The Tribeca Festival has always been big on music. I still fondly remember the post-film concert at Radio City Music Hall celebrating the premiere of a Clive Davis documentary, featuring performances by Aretha Franklin, Dionne Warwick, Barry Manilow, and Carly Simon. Fondly, except for the moment I shouted, “Shut the fuck up!” to some obnoxious loud talkers sitting in front of me during, of all songs, “That’s What Friends Are For.” Of the 118 features at this year’s Tribeca Fest, no fewer than 18 are music-oriented. Artists represented include Sun Ra, Billy Idol, Metallica, Miley Cyrus, and Eddie Vedder. But Counting Crows? I think I’ll skip that one.

I did catch Boy George & Culture Club, a lightly entertaining but rather shallow doc about the pioneering gender bender whose pop group became a worldwide phenomenon in 1982. David Bowie and other artists were already challenging gender norms by the time Culture Club appeared, but there was something about George O’Dowd that pushed people’s buttons harder. Was it the makeup, the wide-brimmed hats, the dreadlocks, the colorful schmattas? Yes, all that and a certain feminine affect that freaked out portions of Middle America once the hit “Do You Really Want to Hurt Me?” crossed over. Four decades later, it’s hard to believe people actually wondered whether George was a man or a woman, or that his cheeky statement at the Grammys, “Thank you, America—you’ve got taste, style, and you know a good drag queen when you see one” would cause such a stir.

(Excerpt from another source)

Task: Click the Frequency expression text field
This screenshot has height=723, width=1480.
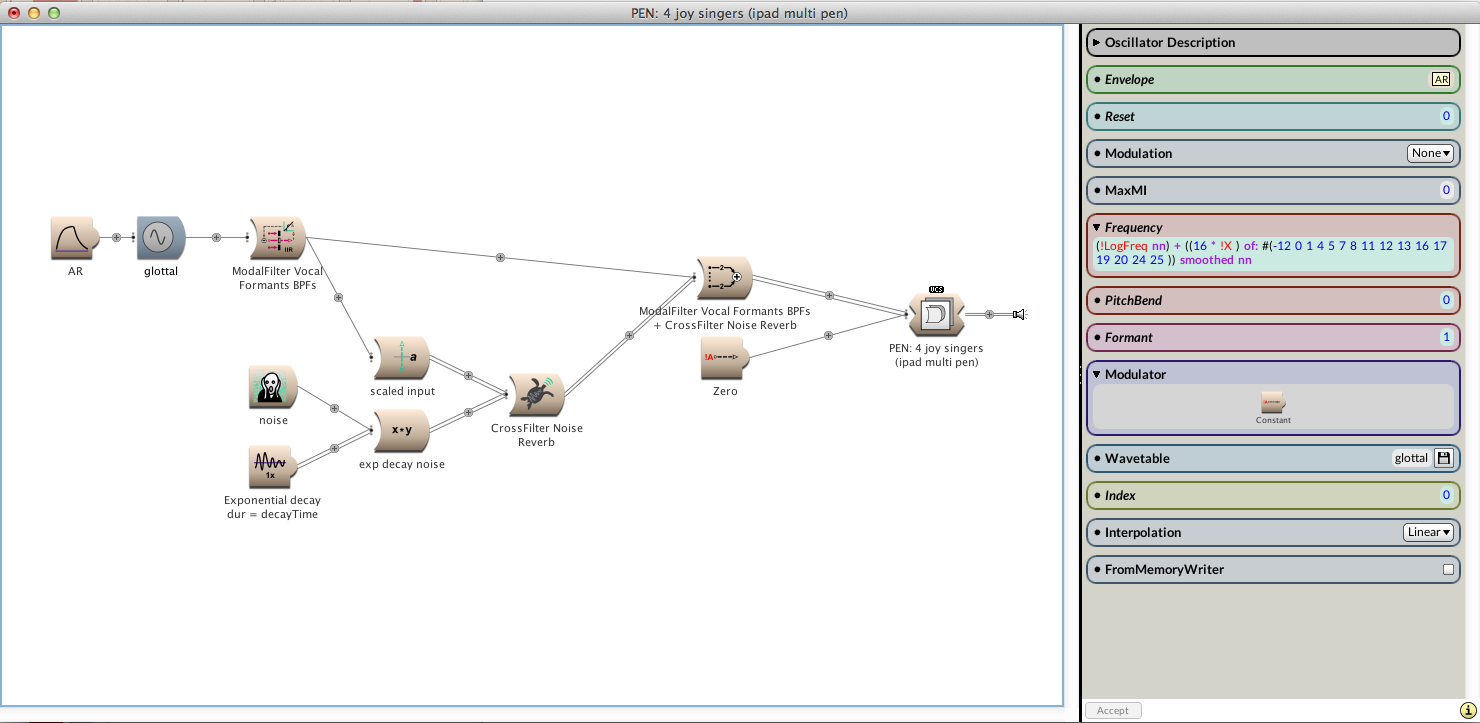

All four members of the group are interviewed separately by director Alison Ellwood. The most intriguing dynamic by far is between George and handsome drummer Jon Moss, who had never had a same-sex affair but fell hard for his lead singer. Moss is refreshingly open about their relationship, but Ellwood should have inquired about why he felt the need to keep things on the downlow as the band exploded. The director also avoids confronting George about the drug problems that sabotaged his success. For their part, bassist Mikey Craig and guitarist Roy Hay don’t hide their resentment that George dominated the front cover of their first album while the rest of the quartet was relegated to the back cover. But, hey, George was their gifted lead singer, and quite the attention-grabber. In his interviews, George—still looking chic at 63—comes off as endearingly bratty. Somehow, the band—now minus Moss—has continued to perform into this decade.